This is the Fondue for Cheese Lovers recipe.
- Prep: 35 min
- Cooking: 20 min
- Basic cheese fondue
- 1 tbsp (15 mL) butter
- 1 shallot chopped
- 1 clove garlic chopped
- 2/3 cup (160 mL) white wine
- 11 oz (340 g) Canadian Emmental or Canadian Chaliberg cheese grated
- 4 oz (120 g) Canadian Vacherin cheese grated
- Salt and freshly ground pepper to taste
- 1 tbsp (15 mL) cornstarch
In a fondue pot, melt butter and sweat shallot and garlic over a medium heat for 2-3 minutes. Deglaze with white wine and reduce by one third, which will take 3 to 4 minutes. Add the grated cheeses and allow them to melt over a moderate heat, stirring constantly with a wooden spoon. Season with salt and pepper.
Thicken the cheese fondue by adding the cornstarch mixed with a little water.

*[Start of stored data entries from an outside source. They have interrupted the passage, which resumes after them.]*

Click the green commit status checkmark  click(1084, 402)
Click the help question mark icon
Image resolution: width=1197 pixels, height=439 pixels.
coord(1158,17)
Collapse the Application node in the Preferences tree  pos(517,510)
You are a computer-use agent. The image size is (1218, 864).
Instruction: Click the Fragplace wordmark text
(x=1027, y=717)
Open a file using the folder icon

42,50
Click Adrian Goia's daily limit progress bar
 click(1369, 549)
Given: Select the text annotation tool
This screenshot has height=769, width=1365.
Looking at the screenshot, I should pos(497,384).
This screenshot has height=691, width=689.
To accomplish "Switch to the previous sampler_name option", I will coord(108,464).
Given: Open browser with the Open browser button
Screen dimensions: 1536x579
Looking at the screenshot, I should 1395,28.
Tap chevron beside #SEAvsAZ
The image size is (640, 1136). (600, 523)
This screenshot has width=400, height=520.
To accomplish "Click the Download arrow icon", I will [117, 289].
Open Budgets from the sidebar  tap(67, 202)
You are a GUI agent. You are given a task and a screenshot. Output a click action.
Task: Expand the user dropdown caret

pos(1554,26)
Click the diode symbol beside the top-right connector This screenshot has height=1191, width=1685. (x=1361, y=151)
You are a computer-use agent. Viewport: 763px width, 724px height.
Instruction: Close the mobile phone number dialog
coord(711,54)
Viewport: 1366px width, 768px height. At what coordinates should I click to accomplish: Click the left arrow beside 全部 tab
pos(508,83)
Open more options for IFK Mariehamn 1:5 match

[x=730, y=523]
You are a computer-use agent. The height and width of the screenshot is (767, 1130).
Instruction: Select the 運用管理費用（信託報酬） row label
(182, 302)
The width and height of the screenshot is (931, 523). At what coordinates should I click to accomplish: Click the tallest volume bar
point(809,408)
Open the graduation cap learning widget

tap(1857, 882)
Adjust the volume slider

Heat until the mixture is smooth.
Serve immediately with stale bread, plus cold cuts, vegetables, fruit and nuts etc.
Variations:Gardener's cheese fondue: replace wine with cider, add 1/2 an apple, diced small, and 1 tbsp (15 mL) fresh parsley and fresh chives to fondue.
Italian cheese fondue: Add 2 tomatoes, deseeded and diced, and 1 tbsp (15 mL pesto, homemade or store-bought, to fondue.
Cheese fondue with fresh herbs: Add 1/4 cup (60 mL) chopped fresh herbs, (thyme, oregano, rosemary, basil, parsley etc.) to fondue.
Cheese fondue with olives: Add 1/4 cup (60 mL) sliced green and/or black olives to fondue.
Cheese fondue with nuts: Replace half the wine with a nut liqueur and add 3 tbsp (45 mL) toasted chopped nuts to fondue.